I've been wanting to post photos of what I've painted so far -- Olivia's room is done! -- and ask opinions on more painting to come, but it's just going to have to wait a little bit longer while I get through one day at a time over here.
We finally met for Sean-Peter's IEP (Individualized Education Program) appointment yesterday, our second attempt as this pesky winter keeps giving the schools snow days around here. No surprises, really: an IEP just gets everything you've already talked about written down official-like so that services can start. Right now he's scheduled to start preschool tomorrow; it was going to be today but I already had him and Olivia scheduled for dental appointments this morning. Except Sean-Peter ended up not going to that, either, on account of some croupiness he decided to come down with last night. It's snowing like the dickens right now and isn't supposed to let up anytime soon, so time will tell if he actually starts tomorrow or not, croupiness or no.
Did I mention that Olivia has two cavities?
Two cavities. Conner and I had our own check-ups last week and came away with one cavity a piece. I can't remember the last time I had a cavity. This is Conner's first. Me thinks our teeth didn't like Italy too much.
But
two! And one of them is pretty deep: he's hoping he can just fill it and not have to put on a cap. Poor little thing. And there goes our budget. Every month there has to be something that comes up: February was heating issues; I guess March it's dental, as these things are not completely covered by insurance like they were when we were overseas. Then again, it kind of seems like we got what we paid for...
I'm still trying to wrap my mind around all the facets involved with Sean-Peter and his speech issues. My only real concern going into the IEP, barring any surprises, was that apraxia at least be mentioned as a possibility. Really, we just need to get him started with some therapy -- which is needed to identify things like apraxia to begin with. But having it down in writing that "apraxia has not been ruled out" may make a difference now in what he qualifies for insurance-wise when I go back to get more referrals for off-base care during the summer season. And if he
is ultimately "diagnosed" as being apraxic, everything I've read recommends at least three to five therapy sessions
per week for children with verbal apraxia. The pathologist at the preschool confirmed this. But while he
will receive one-one-one therapy sessions with the pathologist at the preschool, the majority of his time will be spent in the classroom setting. This may not suffice if he truly is apraxic.
After we were talking and I raised the concern of this phrase "apraxia has not been ruled out" as making a difference in how much care our insurance might cover, one of the providers pointed out that this was covered in the assessment we had done at Therapy Connections, the private company that conducted his first speech evaluation and the one the school district had piggy-backed on to save time and resources. And it occurred to me that I had never actually seen the report from that evaluation. I had spoken with the pathologist on the phone about it, but she had sent it directly to the school district, per my request, and I had never asked for a copy for myself. Why hadn't I? I could almost hear them ask the question, and frankly, I was asking it, too.
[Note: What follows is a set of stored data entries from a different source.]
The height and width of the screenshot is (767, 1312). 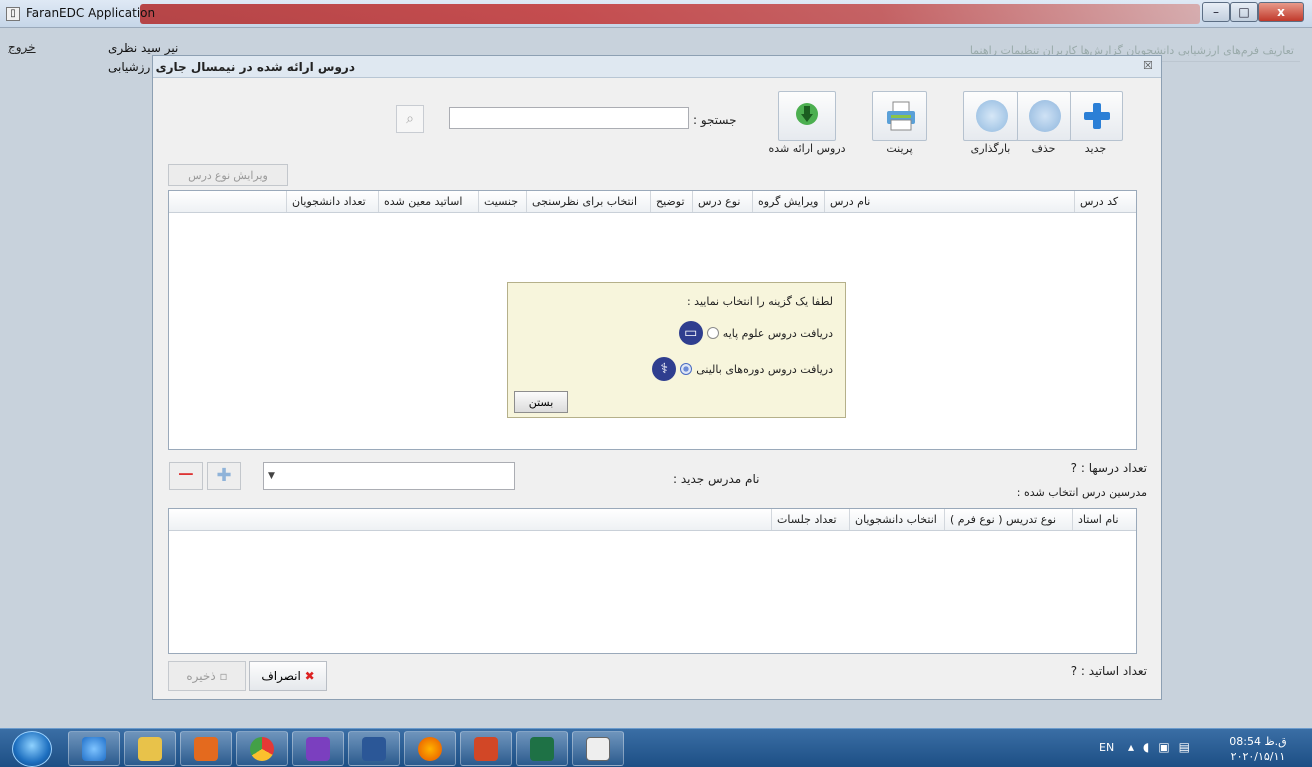 I want to click on col-gender: جنسیت, so click(x=502, y=202).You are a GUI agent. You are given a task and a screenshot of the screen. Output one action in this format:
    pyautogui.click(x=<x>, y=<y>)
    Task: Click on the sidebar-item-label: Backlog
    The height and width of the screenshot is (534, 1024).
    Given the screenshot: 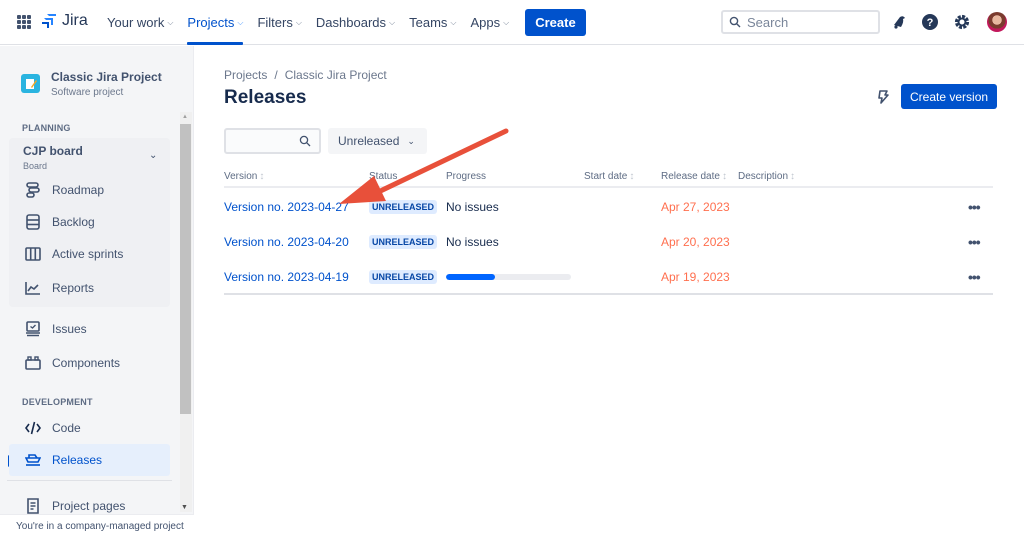 What is the action you would take?
    pyautogui.click(x=74, y=222)
    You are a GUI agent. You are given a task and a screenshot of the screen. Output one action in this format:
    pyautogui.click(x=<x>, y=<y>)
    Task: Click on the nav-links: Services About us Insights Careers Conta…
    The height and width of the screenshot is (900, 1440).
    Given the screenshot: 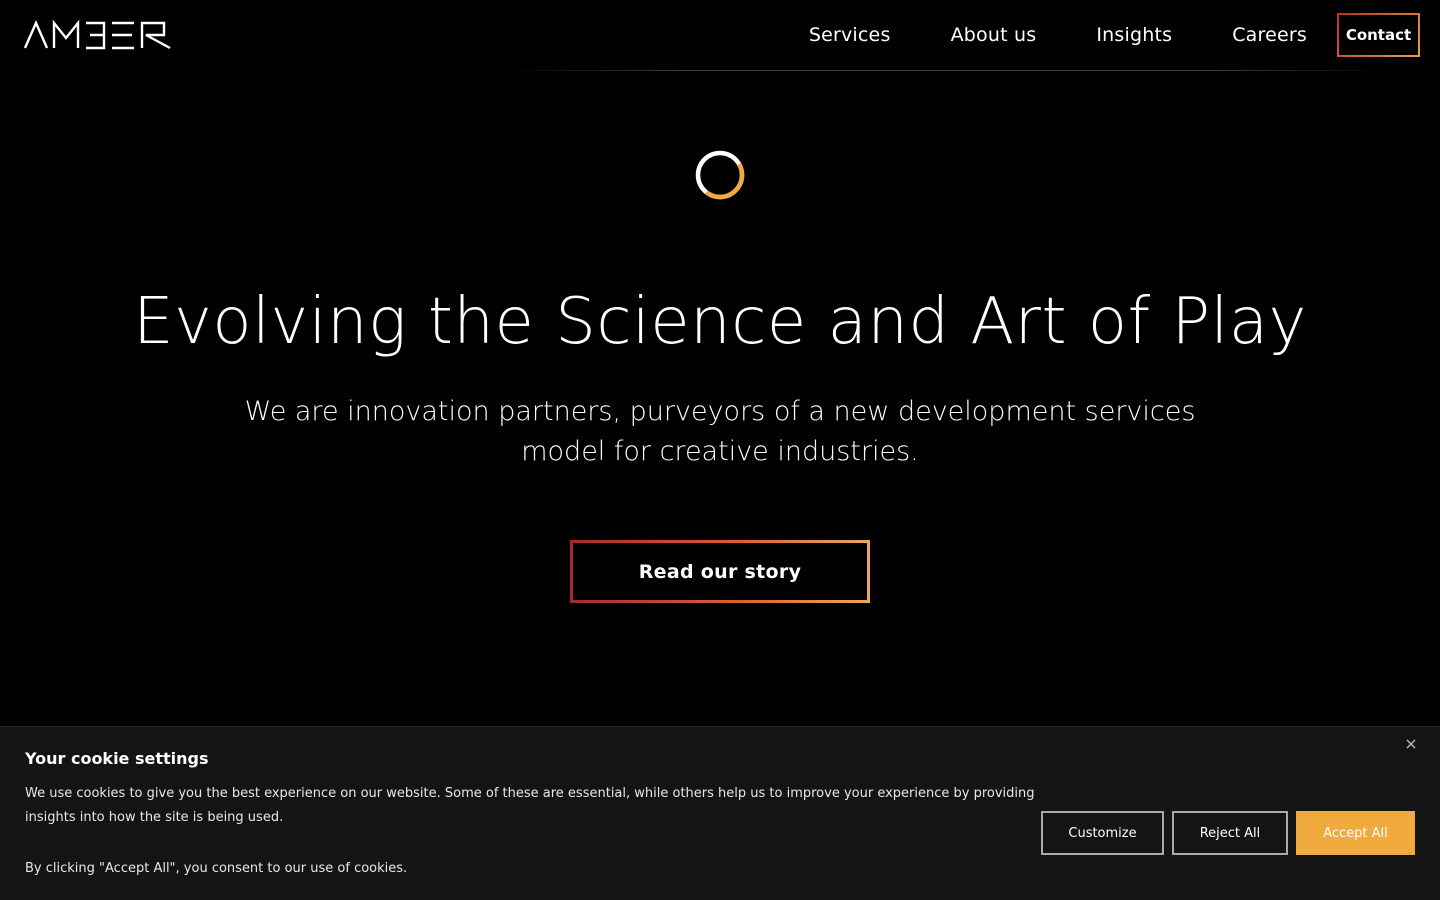 What is the action you would take?
    pyautogui.click(x=1114, y=35)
Seeing the report and the raw numbers that describe my son was shocking. His
Auditory Comprehension was at an age equivalent of 2 yrs and 4 mths. He had just turned three at the time. His
Expressive Communication was equivalent to that of a child
1 yr. and 7 months old.
I am certain that he has made strides since then, however small. And, of course, there is the idea that they are determining these numbers based on one hour of time with my son. But it was still so disheartening to see it all spelled out. I have been preparing myself for this long road we have ahead of us, but seeing it written down felt like I was viewing the map for the first time, and that road runs right off of it.
I still have so many unanswered questions and phrases running through my head.
Sensory processing... does that relate to his picky eating habits and his apparent texture phobia? And why doesn't that ever come up in discussions about my son? I am understanding more and more how these things are all interrelated, and it doesn't seem to make sense to treat them in isolation of the other. Yet no one I've talked to about it thus far acts like his picky eating has anything to do with his language ability, or that the two even belong in the same conversation. I'm not even sure why I think they do, or what you're supposed to do about it if they are, but for some reason I think it matters.
I recently learned of a local playgroup organized by a mom with an apraxic child. This is just one of many avenues out there available in this city to learn more about this invisible thing that seems to have gripped my son. It can get overwhelming, but right now I think we're doing the important thing of
just getting started and keeping the discussion open with professionals and parents alike. I'm still waiting for that one person to listen to my son jabber on in that unintelligible way of his and say,
"Oh, yea, I knew someone who was just like that ..." and I'll be on the edge of my seat waiting to find out what happened next. In the meantime, I guess we'll keep trying to finish that sentence on our own.